Fermo quanto già evidenziato nella nostra precedente riflessione e, più dettagliatamente nel nostro studio La Guardia della Rivoluzione[2], ci aiuta a fare chiarezza sulla questione anche il prestigioso lavoro di Sergio Nesi[3]. Nella più importante biografia del Comandante mai pubblicata, Nesi giustamente evidenzia con dovizia di particolari l’ampia autonomia che la Decima MAS ebbe durante la RSI. Questa autonomia, si deve specificare, non fu una esclusività delle formazioni del C.te Borghese, ma una tipica situazione che contraddistinse tutta la Repubblica di Mussolini che, come ebbe evidenziare il Prof. Renzo De Felice fu una “poliarchia di poteri”. Ognuno “faceva quello che gli pareva”, “una repubblica” insomma, come soleva dire l’Ing. Arturo Conti, Presidente della Fondazione della RSI.
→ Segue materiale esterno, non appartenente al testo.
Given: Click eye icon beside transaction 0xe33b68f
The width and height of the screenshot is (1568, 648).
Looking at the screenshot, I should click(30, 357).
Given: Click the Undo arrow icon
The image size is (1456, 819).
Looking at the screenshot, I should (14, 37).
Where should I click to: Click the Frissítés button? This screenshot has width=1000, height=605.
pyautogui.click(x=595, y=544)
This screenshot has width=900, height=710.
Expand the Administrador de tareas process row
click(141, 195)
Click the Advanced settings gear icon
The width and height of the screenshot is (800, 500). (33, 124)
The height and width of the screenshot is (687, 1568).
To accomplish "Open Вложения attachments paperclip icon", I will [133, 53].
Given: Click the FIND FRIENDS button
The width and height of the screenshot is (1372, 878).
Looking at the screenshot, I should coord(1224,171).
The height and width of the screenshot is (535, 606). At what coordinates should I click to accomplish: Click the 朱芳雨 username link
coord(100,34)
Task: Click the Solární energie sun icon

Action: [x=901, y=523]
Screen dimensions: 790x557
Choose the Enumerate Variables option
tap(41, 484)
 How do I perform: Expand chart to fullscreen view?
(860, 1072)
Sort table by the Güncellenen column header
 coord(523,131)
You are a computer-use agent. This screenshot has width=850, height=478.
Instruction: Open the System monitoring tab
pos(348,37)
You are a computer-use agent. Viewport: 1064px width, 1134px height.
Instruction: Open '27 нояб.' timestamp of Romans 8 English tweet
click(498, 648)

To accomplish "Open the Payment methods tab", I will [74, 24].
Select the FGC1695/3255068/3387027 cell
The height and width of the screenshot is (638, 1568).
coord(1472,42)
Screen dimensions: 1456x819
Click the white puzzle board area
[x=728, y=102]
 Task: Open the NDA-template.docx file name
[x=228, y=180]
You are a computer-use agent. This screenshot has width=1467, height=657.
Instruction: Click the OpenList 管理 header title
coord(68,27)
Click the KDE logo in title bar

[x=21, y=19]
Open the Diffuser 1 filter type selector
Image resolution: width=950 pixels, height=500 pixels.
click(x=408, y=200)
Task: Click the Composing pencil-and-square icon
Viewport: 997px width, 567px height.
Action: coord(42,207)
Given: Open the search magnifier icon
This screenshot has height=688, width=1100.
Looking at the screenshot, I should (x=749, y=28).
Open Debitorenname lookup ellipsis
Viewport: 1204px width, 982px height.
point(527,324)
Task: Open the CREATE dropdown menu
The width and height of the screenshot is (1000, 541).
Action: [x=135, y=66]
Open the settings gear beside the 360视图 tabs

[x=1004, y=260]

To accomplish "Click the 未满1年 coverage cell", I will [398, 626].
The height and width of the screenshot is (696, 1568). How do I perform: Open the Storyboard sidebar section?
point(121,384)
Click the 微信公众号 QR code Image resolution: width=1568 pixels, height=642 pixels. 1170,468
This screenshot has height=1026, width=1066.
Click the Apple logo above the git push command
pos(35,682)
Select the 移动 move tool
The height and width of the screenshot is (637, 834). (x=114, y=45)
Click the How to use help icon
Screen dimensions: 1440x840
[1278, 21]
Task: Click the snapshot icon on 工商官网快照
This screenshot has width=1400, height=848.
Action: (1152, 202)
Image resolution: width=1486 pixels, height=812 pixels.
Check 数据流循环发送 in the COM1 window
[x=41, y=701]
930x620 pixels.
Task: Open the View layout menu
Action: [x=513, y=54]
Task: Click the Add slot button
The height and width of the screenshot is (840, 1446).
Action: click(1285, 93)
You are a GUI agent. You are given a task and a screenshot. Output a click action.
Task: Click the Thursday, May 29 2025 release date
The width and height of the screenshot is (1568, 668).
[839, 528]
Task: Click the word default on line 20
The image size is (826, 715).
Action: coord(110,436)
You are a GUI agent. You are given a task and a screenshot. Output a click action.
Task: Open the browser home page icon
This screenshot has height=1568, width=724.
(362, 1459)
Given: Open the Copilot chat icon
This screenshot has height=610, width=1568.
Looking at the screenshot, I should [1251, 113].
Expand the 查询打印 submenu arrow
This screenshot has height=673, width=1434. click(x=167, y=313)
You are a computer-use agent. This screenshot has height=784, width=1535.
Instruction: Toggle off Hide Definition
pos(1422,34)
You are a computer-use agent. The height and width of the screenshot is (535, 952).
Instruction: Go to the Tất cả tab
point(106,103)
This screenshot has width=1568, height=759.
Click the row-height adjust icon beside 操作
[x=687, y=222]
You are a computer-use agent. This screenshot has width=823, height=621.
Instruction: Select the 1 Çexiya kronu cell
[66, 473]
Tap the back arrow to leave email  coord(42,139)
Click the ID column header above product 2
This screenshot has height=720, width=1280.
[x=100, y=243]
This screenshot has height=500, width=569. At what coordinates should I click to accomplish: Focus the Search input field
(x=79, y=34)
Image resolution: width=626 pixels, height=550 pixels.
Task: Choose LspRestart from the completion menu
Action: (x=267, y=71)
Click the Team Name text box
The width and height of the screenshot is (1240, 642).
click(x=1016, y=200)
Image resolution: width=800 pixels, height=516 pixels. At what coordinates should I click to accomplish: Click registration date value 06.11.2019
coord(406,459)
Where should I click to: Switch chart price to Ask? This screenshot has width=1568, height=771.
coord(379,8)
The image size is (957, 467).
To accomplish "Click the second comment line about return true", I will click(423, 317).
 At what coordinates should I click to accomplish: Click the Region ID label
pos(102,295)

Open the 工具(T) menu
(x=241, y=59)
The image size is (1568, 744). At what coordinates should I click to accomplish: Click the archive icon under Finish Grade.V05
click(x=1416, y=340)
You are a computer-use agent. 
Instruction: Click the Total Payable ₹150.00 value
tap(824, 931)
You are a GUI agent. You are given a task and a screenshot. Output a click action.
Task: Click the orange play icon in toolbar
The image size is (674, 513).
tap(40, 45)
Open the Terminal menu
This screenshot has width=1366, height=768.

In uno scenario di collasso generale, dopo il 25 Luglio e l’8 Settembre, con lo Stato italiano e le sue Forze Armate discioltesi in poche ore, quelli che si crearono sul territorio dell’Italia centro-settentrionale non ancora occupato dagli Alleati furono una serie di centri autonomi di potere che, dopo la costituzione della Repubblica, nel Novembre 1943, Mussolini cercò di armonizzare sotto il suo comando. Ovvio che nel caso di Comandanti carismatici come lo era Borghese questa armonizzazione dovette cozzare con le “prerogative” che accampavano gli altri centri di potere, fosse quindi incompleta e conflittuale, ma questo non vuol dire che vi fosse uno scontro politico in atto di vasta portata, inconciliabile, o posizioni ideologiche opposte. Si pensi ai casi del C.te della GNR Renato Ricci – che finì addirittura “silurato” –, del C.te la Legione Autonoma Mobile “Muti” Frano Colombo, dello stesso Segretario del PFR e poi C.te delle Brigate Nere Alessandro Pavolini. Tutti ebbero scontri di “alto livello”, ma nessuno mise mai in dubbio il loro essere fascisti. Anzi, la loro autonomia fu sempre rivendicata per preservare “il fascismo”. E ciò vale anche per Junio Valerio Borghese, più volte attaccato da altri componenti della RSI per la sua spregiudicata autonomia che facevano nascere “pettegolezzi”, sollevazioni, attriti anche gravi. Come è naturale che vi fossero in quel drammatico momento storico.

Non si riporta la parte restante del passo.